もういいよ、それが言えない
昔から知ってるんだ。 ちょっと怖いけど、誰にでも優しい。こんな私にも優しくて、繋いでくれた手は私の手をしっかり握ってくれて。 憧れだった、こんな風に強くなりたいって思ってた。 なのに、この気持ちが最近変なんだ。 見ているだけで満足出来なくなってきて。 出来るだけ、側にいたいって。 いてほしいって、思うようになっちゃったんだ。
§
「東のやつ、こっち見てた。 あいつ、後でしばく」
「ま、愛美ちゃん。 たまたま後ろ見てただけかもしれないし。 怖いこと言わないでよ」
今にも立ち上がりそうな愛美ちゃんを、私は必死に止めた。 東くんはすでにこちらを見ていない。 一緒にいる北野くんも…… こちらを見てはいない。 そんなことで落ち込む私は、やっぱり弱いんだ。
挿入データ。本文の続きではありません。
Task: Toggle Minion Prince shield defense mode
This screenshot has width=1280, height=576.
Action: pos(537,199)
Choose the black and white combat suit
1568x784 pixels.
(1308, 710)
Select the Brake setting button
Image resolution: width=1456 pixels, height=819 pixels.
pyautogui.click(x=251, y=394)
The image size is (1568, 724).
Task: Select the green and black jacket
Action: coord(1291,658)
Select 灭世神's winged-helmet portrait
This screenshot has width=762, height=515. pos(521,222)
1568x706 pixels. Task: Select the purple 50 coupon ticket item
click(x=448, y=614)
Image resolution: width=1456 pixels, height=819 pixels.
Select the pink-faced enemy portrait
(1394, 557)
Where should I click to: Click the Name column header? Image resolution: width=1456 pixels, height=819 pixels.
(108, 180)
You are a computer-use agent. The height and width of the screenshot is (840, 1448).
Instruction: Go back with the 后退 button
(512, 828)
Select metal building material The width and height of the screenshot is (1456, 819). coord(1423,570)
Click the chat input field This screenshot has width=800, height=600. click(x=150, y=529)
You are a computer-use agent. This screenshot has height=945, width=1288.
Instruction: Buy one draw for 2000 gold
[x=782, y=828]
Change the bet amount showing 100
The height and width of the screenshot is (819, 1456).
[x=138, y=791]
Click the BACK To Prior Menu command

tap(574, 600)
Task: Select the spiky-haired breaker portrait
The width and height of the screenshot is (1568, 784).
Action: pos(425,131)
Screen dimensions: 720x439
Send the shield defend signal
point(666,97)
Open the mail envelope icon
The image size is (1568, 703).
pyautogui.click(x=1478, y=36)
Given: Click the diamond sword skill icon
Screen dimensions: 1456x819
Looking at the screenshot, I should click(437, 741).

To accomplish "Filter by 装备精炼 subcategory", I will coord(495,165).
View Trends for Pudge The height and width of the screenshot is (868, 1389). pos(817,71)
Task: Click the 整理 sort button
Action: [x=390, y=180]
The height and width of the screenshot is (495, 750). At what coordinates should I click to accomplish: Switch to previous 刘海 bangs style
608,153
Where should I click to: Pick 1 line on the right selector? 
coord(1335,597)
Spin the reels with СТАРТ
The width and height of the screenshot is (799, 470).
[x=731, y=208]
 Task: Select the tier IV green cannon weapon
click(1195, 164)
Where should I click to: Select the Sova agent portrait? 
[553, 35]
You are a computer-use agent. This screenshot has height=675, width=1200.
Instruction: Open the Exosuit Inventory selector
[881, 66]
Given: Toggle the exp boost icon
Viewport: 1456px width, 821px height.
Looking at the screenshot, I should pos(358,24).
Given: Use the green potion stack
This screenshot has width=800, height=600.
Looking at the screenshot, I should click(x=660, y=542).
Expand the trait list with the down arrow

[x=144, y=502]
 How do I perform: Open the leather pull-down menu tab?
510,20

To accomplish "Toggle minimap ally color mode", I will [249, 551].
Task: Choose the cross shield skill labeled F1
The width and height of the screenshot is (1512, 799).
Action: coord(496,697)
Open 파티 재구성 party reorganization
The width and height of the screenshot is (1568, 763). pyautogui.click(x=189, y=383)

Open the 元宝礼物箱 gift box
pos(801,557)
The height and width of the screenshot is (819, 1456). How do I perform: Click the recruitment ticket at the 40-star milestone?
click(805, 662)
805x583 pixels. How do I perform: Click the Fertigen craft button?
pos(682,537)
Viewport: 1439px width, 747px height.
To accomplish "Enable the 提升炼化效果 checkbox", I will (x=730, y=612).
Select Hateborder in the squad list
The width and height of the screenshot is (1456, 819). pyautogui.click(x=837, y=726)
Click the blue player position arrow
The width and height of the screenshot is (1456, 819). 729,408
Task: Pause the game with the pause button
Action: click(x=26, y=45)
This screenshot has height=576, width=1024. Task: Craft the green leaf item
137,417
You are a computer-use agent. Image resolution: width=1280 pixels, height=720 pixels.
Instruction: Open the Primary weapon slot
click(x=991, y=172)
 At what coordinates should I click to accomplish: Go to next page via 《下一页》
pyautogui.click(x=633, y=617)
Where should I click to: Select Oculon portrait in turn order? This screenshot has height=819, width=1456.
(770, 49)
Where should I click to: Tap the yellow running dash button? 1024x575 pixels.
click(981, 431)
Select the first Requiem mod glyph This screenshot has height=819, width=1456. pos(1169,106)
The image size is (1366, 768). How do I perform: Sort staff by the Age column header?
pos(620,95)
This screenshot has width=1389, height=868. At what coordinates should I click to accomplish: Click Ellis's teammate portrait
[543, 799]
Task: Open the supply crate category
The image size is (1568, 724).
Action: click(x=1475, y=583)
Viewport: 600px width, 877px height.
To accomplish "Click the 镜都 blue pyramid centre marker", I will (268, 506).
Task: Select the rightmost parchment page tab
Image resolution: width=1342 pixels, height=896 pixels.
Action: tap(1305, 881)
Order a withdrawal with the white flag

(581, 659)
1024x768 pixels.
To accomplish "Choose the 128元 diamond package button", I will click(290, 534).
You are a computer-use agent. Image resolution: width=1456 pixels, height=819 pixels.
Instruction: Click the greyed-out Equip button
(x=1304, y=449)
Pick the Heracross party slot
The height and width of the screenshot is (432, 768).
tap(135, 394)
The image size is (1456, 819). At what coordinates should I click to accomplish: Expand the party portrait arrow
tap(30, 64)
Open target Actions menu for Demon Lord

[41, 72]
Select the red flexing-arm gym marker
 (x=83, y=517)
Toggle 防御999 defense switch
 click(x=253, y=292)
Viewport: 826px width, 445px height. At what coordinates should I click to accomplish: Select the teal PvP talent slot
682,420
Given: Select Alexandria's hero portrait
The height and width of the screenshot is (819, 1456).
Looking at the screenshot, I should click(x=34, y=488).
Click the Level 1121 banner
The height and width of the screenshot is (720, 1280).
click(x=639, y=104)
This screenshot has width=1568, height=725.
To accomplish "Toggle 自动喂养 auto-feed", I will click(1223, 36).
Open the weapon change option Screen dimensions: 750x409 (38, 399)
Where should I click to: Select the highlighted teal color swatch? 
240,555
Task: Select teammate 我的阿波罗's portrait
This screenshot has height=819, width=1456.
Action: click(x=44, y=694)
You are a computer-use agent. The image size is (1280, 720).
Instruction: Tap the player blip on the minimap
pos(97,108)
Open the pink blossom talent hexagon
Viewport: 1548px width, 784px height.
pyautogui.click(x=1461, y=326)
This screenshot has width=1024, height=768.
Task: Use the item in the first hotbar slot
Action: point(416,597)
「……まーた俯いて。 ほら、顔上げて! 可愛い顔も見えなきゃ意味ないよ!」
「……うん。 ありがと」
愛美ちゃんはいつも私を励ましてくれる。こんな私にも普通に話してくれる。 信頼できる大事な友達。 でもそれに頼ってしまう私があまり好きにはなれないんだ。
「ゆかり、北野くんてどんな人?」
「え? えっと…… 怖いけど、優しい人」
「へぇ。 じゃその怖いけど優しい人と目が合ったんだけど」
「え……」
私はすぐに北野くんのほうを見た。 ……東くんと何か話してるみたいで、こっちを見てる様子は無い。 期待しちゃったんだ、だからこんな大きなため息が出てしまうんだ。
「……そんなに好き? 北野くんのこと」
「……うん。 好き」
自分で言って恥ずかしくなる。 言葉にしただけでこんなになるなら、伝えるなんて絶対に無理だと思う。
「うーん。 ゆかりならもっといい人がいると思うんだけど」
愛美ちゃんはどこか不満そうに腕を組んで悩むような表情をする。 いい人、そんなこと言われても。
「私は北野くんが好きだから。 にあってないとか、不釣り合いとか、そんなのじゃなくて。 その…… 北野くんにしか、こういう気持ちは、も、持てないって言うか……」
多分この気持ちは自分じゃ変えられないから。変えられるのは…… 北野くんしかいないんだ。
「……まったく。あんの根性無し」
「え?」
「んーん、なんでもない。 私ちょっとトイレ行ってくるね」
そう言って愛美ちゃんは教室を出て行った。根性無し…… って聞こえた気がする。 私に言ったのかな? でも愛美ちゃんはそう言うこと、ハッキリ言ってくれるし。 誰のこと、言ったのかな。 もし私に言ったのなら、その通りなんだけど。
後ろ姿を見つめる。 昔はすぐ後ろで見ていた背中は、今はこんなに距離が出来てしまったんだ。